Refer to Appendix for the simulation code.
## MNIST Dataset
The MNIST dataset is a popular dataset for image classification machine learning model tutorials. It is conveniently included in the Keras library and ready to be loaded with build-in functions for analysis. The WIKI page of MNIST provides a detailed description of the dataset: https://en.wikipedia.org/wiki/MNIST_database. It contains 70,000 images of handwritten digits from American Census Bureau employees and American high school students. There are 60,000 training images and 10,000 testing images. Each image has a resolution of 28 x 28, and the numerical pixel values are in greyscale. Each image is represented by a 28 x 28 matrix with each element of the matrix an integer between 0 and 255. The label of each image is the intended digit of the handwritten image between 0 and 9. We cover the detailed steps to explore the MNIST dataset in the R and Python notebooks. A sample of the dataset is illustrated in figure \@ref(fig:mnistdata). ^[The image is from https://en.wikipedia.org/wiki/File:MnistExamples.png]
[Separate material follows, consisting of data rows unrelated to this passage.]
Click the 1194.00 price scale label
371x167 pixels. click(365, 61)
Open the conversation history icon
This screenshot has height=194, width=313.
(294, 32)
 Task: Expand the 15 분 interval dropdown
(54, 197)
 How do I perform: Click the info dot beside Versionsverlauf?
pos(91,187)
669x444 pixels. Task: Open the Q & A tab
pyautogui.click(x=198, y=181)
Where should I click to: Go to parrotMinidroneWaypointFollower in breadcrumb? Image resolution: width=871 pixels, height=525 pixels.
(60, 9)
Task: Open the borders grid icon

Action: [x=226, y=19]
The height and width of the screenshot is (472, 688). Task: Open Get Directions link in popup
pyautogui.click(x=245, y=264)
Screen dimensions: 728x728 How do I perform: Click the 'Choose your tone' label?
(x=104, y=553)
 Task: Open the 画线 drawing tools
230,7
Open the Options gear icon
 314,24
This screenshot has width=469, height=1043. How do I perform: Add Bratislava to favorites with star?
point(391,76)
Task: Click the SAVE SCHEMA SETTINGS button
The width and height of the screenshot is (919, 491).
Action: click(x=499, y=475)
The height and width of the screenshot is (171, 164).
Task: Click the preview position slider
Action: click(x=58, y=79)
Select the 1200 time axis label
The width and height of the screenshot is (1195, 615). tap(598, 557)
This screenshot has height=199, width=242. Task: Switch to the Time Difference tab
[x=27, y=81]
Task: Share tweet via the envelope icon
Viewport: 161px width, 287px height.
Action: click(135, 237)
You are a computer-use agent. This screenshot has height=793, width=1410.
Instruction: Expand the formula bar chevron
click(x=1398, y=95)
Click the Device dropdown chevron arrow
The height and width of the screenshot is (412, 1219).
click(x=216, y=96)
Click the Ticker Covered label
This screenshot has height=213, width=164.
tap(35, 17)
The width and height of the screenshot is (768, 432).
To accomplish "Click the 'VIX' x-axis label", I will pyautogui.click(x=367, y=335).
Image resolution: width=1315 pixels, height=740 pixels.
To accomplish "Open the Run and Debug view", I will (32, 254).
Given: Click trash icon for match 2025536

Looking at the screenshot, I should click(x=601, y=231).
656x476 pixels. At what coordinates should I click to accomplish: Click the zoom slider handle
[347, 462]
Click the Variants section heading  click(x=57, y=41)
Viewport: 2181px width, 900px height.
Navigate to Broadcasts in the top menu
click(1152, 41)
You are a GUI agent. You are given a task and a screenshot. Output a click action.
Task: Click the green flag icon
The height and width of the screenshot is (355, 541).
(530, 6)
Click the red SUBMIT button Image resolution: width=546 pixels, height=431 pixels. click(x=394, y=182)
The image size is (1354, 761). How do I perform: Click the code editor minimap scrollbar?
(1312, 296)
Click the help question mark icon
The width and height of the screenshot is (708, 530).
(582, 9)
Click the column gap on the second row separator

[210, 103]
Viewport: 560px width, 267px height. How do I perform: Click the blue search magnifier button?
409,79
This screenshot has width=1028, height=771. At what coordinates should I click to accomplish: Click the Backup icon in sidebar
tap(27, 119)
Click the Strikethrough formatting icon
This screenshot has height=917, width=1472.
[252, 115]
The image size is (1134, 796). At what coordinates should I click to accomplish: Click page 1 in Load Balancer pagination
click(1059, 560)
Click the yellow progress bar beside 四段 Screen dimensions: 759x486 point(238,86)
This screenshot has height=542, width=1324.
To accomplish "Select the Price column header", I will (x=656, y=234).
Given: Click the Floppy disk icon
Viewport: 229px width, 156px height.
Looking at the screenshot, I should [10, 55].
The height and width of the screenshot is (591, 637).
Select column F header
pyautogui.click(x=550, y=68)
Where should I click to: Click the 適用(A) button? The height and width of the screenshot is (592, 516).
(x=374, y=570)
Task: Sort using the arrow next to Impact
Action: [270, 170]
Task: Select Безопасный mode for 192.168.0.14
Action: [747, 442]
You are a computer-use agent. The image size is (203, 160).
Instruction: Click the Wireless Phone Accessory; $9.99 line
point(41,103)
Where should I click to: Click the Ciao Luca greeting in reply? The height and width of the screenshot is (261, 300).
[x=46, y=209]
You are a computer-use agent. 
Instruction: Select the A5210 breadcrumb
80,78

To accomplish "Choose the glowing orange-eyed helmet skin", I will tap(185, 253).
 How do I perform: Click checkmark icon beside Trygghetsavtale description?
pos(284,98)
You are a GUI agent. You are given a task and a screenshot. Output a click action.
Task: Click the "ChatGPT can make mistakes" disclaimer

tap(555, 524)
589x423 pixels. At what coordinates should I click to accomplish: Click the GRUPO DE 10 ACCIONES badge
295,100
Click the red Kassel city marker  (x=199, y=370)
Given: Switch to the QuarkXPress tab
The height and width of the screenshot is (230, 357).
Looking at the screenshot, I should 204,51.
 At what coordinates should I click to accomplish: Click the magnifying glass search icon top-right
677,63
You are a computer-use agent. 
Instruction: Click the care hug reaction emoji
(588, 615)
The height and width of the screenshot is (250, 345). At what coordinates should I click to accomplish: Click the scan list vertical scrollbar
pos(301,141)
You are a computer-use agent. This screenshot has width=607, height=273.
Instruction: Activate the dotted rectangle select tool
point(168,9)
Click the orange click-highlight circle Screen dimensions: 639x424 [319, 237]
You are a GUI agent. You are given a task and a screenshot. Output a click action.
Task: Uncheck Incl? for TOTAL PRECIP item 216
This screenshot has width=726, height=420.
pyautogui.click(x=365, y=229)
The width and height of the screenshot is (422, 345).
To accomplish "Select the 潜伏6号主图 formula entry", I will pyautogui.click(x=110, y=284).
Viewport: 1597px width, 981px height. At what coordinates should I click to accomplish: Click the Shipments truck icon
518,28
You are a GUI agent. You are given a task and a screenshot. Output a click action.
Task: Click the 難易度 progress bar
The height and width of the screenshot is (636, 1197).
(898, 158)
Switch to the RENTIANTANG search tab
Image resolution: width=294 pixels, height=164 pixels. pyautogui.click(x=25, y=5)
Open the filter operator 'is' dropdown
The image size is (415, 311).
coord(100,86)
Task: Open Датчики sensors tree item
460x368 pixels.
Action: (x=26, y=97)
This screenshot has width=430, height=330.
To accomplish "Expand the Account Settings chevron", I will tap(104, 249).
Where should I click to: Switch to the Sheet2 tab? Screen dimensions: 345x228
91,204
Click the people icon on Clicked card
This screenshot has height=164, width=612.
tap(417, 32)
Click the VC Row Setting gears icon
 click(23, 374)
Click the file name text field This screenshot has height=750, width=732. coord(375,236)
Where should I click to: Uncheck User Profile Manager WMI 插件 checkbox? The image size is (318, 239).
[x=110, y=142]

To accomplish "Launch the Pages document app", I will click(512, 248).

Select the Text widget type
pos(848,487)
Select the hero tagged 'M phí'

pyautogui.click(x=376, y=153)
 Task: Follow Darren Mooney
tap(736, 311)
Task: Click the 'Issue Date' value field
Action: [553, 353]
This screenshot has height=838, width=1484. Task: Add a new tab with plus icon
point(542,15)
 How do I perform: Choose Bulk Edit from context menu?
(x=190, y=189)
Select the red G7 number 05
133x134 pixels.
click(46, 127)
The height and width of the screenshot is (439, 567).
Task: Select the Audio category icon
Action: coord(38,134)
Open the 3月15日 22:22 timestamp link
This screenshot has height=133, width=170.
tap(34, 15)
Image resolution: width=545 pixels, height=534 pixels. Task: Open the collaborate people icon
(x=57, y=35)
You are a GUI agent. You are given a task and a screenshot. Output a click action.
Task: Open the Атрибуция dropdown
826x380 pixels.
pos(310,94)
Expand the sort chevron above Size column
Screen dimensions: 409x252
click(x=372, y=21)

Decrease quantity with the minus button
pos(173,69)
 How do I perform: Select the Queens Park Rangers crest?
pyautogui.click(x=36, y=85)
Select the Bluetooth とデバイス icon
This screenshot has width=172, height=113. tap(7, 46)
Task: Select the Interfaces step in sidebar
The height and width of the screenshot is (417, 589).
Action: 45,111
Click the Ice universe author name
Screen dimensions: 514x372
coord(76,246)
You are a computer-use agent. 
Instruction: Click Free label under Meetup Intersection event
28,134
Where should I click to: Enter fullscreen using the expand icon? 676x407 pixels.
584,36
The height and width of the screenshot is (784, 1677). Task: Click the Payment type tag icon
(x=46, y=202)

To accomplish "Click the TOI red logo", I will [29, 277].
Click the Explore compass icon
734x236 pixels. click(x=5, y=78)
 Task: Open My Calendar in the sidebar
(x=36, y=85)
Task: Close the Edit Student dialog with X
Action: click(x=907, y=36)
```{r mnistdata, fig.cap = "Sample of MNIST dataset", out.width="70%", fig.asp=.75, fig.align="center", echo = FALSE}
knitr::include_graphics("images/MnistExamples.png")
```
## IMDB Dataset
The IMDB dataset (http://ai.stanford.edu/~amaas/data/sentiment/) is a popular dataset for text and language-related machine learning tutorials. It is also conveniently included in the Keras library, and there are a few build-in functions in Keras for data loading and pre-processing. It contains 50,000 movie reviews (25,000 in training and 25,000 in testing) from IMDB, as well as each movie review’s binary sentiment: positive or negative. The raw data contains the text of each movie review, and it has to be pre-processed before being fitted with any machine learning models. By using Keras’s built-in functions, we can easily get the processed dataset (i.e., a numerical data frame) for machine learning algorithms. Keras’ build-in functions perform the following tasks to convert the raw review text into a data frame:
1. Convert text data into numerical data. Machine learning models cannot work with raw text data directly, and we have to convert text into numbers. There are many different ways for the conversion and Keras’ build-in function uses each word’s rank of frequency in the entire training dataset to replace the raw text in both the training and testing dataset. For example, the 10th most frequent word is replaced by integer 10. There are a few additional setups for this process, including:
a. Skip top frequent words. We usually skip a few top frequent words as they are mainly stopwords like “the” “and” or “a,” which usually do not provide much information. There is a parameter in the build-in function to specify how many top words to skip.
b. Set the maximum number of unique words. The entire vocabulary of the unique words in the training dataset may be large, and many of them have very low frequencies such as just appearing once in the entire training dataset. To keep the size of the vocabulary, we can also set up the maximum number of the unique words using Keras’ built-in function such that any words with least frequencies will be replaced with a special index such as “2”.
2. Padding or truncation to keep all the reviews to be the same length. For most machine learning models, the algorithms expect to see the same number of features (i.e., same number of input columns in the data frame). There is a parameter in the Keras build-in function to set the maximum number of words in each review (i.e., `max_length`). For reviews that have less than `max_length` words, we pad them with “0”. For reviews that have more than `max_length` words, we truncate them.
After the above pre-processing, each review is represented by one row in the data frame. There is one column for the binary positive/negative sentiment, and `max_length` columns input features converted from the raw review text. In the corresponding R and Python notebooks, we will go over the details of the data pre-processing using Keras’ built-in functions.